Но христианская религия не могла сохранить своей первоначальной чистоты: с одной стороны, вера в догму занимает место религиозной веры, а с другой стороны, церковь, испорченная страшной инфильтрацией еврейского духа, мало-помалу делается орудием власти, силой, соперничающей с государством.

Религия, как мы видели, по происхождению своему - дело внутреннее, божественное видение, блаженная тайна которого не может быть выражена никаким словом. Следовательно, чтобы сообщить нечто о своем видении профанам, той толпе людей, которая живет в "царстве дня", под властью эгоистической Воли к жизни, религиозный человек видит себя вынужденным прибегнуть к аллегории. Он создал поэтические символы, имевшие назначение применять к понятиям народа неизреченную тайну божественного откровения. Так произошел догмат. Верующий человек, который знал по опыту, что такое божественное видение, знал также, что догмат есть только поневоле несовершенный символ этого видения, обесцвеченное и неточное отражение этой внутренней грезы, и что единственный смысл его существования - в том, чтобы приготовить народ к столь трудной интуиции, как стяжание религиозной истины. Но мало-помалу эта идея затемнилась; все больше и больше приобретал значение самый догмат. И в конце концов наступил момент, когда церковь, вместо того чтобы стремиться вызывать в сердце верующего божественное видение, ограничилась строгим предписанием ему слепой веры в собрание символических рассказов, часто плохо понимаемых, измененных и искаженных преданием, которые он должен принимать буквально как философскую, моральную или историческую истину, вопреки протесту своего разума. Поэтому в современной цивилизации религиозная вера почти заглушена, и нынешнее христианство является не более, как бесполезной кучей пустых догматов, беспрестанно разбиваемых исторической и философской критикой; божественная же искра его совершенно скрыта.
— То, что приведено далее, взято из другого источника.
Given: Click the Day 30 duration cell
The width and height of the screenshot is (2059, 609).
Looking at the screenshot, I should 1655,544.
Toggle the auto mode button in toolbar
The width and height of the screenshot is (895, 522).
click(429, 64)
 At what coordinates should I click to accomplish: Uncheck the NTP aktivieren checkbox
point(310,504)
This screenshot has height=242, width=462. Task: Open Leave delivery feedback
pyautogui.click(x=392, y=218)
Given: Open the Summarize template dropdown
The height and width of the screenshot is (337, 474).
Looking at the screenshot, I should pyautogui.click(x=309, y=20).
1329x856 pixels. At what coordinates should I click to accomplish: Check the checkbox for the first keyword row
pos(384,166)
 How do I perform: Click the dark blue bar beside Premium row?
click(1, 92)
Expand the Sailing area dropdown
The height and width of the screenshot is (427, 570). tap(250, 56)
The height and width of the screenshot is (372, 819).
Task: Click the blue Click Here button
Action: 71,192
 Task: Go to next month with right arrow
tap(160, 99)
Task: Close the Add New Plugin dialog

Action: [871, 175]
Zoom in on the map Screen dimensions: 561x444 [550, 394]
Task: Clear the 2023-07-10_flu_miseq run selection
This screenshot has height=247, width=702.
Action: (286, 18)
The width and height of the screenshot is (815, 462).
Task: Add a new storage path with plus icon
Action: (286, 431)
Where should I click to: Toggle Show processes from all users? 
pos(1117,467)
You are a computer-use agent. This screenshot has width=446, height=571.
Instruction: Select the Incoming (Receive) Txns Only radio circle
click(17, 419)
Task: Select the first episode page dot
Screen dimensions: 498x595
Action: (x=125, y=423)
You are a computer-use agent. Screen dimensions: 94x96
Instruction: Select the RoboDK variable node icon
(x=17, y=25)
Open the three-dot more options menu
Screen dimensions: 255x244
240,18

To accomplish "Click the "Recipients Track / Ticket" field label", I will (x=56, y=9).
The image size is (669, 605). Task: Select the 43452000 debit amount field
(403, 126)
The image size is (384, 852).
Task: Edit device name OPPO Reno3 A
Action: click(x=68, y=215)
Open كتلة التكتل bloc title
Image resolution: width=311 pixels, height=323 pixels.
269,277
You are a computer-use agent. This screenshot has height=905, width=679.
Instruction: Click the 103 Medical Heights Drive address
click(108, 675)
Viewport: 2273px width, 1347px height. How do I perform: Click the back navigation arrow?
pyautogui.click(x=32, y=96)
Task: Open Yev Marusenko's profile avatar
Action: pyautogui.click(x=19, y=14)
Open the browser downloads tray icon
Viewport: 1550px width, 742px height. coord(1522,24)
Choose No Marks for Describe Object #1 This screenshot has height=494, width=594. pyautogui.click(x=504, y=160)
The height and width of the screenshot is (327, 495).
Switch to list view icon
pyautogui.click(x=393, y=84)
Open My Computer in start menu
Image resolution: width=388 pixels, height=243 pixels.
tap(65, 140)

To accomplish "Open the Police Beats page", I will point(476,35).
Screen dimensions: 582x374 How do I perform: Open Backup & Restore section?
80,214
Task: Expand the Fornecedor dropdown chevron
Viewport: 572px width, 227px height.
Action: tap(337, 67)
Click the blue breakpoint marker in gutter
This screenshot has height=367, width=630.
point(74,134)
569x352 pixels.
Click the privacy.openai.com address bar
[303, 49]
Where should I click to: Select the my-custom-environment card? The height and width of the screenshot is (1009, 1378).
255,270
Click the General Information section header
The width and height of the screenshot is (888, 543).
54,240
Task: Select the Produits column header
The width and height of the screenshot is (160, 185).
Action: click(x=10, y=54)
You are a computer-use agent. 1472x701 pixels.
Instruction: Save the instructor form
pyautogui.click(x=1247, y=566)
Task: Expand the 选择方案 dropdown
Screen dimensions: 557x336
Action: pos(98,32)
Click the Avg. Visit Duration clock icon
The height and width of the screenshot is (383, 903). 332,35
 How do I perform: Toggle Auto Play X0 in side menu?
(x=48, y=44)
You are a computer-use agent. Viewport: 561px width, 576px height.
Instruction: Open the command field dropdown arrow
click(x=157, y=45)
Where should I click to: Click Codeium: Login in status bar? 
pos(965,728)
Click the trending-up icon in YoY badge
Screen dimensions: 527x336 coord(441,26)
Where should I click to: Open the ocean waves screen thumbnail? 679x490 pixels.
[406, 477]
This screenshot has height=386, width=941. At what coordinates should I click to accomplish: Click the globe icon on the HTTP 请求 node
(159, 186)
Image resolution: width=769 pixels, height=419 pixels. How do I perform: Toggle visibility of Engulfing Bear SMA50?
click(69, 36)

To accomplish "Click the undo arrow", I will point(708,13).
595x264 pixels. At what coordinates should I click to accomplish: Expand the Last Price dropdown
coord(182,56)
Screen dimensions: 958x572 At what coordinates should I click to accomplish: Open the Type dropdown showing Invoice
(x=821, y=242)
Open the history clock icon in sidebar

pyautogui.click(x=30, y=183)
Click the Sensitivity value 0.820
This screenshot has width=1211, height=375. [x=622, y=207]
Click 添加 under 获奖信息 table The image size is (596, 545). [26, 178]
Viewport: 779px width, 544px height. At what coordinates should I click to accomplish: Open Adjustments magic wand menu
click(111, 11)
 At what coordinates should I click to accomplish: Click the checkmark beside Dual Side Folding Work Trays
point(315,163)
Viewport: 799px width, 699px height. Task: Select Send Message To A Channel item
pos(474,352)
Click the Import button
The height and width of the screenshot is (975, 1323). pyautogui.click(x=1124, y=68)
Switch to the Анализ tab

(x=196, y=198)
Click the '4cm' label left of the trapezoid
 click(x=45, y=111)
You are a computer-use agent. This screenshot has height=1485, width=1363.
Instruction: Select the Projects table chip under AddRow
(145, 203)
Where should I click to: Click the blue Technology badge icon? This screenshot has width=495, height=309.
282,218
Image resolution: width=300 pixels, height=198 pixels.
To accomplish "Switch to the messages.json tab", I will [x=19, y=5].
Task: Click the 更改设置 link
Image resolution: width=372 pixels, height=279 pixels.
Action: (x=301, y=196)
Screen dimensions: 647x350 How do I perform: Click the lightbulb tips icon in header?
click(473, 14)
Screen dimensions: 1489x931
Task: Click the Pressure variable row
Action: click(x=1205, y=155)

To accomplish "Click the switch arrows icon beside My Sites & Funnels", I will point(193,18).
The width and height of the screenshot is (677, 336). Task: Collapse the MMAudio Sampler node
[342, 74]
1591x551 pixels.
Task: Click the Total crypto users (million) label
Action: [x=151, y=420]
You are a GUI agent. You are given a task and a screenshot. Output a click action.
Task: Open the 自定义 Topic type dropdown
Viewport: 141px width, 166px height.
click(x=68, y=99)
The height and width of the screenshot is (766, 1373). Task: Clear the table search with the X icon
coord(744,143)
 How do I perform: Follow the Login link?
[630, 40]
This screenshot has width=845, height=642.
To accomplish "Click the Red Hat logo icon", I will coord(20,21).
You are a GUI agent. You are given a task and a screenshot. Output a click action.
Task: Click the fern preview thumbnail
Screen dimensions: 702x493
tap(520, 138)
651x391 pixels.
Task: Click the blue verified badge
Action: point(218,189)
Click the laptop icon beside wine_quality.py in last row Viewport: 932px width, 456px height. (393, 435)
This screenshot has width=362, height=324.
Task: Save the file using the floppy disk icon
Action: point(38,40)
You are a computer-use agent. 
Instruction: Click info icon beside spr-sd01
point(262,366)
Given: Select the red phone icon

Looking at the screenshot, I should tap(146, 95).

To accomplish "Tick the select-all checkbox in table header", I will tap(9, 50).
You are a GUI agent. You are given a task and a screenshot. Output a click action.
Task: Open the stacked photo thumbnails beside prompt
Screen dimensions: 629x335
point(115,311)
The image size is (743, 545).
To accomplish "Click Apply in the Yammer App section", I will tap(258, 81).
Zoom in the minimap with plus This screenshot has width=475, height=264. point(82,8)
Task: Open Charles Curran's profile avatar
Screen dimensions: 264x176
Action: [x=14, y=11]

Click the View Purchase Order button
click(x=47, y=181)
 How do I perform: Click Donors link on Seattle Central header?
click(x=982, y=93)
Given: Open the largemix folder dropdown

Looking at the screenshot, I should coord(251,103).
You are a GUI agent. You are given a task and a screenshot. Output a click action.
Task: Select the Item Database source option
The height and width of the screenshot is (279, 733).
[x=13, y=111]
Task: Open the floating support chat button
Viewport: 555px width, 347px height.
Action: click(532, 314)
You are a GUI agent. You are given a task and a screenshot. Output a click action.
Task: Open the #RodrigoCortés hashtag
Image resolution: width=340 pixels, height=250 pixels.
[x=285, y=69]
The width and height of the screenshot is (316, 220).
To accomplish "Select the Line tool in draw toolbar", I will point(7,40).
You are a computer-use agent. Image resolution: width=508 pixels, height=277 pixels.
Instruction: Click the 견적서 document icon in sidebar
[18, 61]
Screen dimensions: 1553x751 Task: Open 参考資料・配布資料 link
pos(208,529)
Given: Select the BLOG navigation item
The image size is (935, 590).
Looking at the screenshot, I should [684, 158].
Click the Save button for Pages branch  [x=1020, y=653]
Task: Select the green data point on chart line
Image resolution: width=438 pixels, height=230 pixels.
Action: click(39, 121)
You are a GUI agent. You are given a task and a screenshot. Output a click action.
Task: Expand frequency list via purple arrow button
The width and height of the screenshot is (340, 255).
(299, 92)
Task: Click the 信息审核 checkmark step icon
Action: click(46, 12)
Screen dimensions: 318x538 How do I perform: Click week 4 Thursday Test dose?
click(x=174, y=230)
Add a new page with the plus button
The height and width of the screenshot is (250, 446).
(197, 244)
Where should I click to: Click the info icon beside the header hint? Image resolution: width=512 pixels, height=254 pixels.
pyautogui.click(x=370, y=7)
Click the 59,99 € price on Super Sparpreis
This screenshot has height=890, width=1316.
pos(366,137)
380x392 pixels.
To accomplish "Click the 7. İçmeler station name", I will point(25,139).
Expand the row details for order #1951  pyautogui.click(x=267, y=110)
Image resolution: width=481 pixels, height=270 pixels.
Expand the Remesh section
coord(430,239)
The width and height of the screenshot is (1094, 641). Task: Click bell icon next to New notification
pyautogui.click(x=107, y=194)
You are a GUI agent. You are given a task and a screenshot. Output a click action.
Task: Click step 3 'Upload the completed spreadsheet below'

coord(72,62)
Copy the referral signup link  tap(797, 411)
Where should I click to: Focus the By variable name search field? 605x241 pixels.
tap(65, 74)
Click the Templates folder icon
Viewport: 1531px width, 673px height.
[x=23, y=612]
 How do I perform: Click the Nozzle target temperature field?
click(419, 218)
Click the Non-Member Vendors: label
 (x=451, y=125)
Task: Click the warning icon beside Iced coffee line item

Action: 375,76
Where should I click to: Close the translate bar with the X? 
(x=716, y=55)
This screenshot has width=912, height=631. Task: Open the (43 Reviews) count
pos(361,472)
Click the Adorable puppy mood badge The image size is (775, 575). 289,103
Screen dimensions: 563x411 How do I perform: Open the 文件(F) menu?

Еще более тяжелым является то искажение, которому подверг христианскую религию еврейский дух. Еврей во все времена поклонялся своему национальному, воинственному и завистливому богу, который ненавидел всех чужеземных богов и обещал своему избранному народу владычество над другими народами. Спаситель же "нищих духом" родился в Галилее, в самом презренном уголке столь презираемой народами Востока Иудеи. Его первые апостолы не поняли всего того, что было высокого в этом низком происхождении: они уверовали в величие Иисуса, сделав из него потомка Давида, преемника пророков, сына еврея Иосифа. И таким образом еврейский дух захватил христианство: он глубоко извратил догму, он сделал из церкви политическую силу, иногда враждебную, чаще же всего союзную с государством. Теперь главная обязанность ее - служить помощницей государству в трудной задаче поддержания равновесия эгоизмов в споре одних с другими: христианская религия делается орудием светской власти. И бог нашей современной цивилизации, основанной на ненависти и войне, - бог, которому поклонялись пуритане во времена Кромвеля и к которому совсем еще недавно взывали пред сражениями военные проповедники, ничего не имеет общего с богом любви и жалости, с милосердым Иисусом: это - бог Моисея, Гедеона; это - завистливый бог евреев. Равно как арийская цивилизация испорчена семитским и еврейским вторжением, так и наша религия уже - не христианская, а еврейско-христианская.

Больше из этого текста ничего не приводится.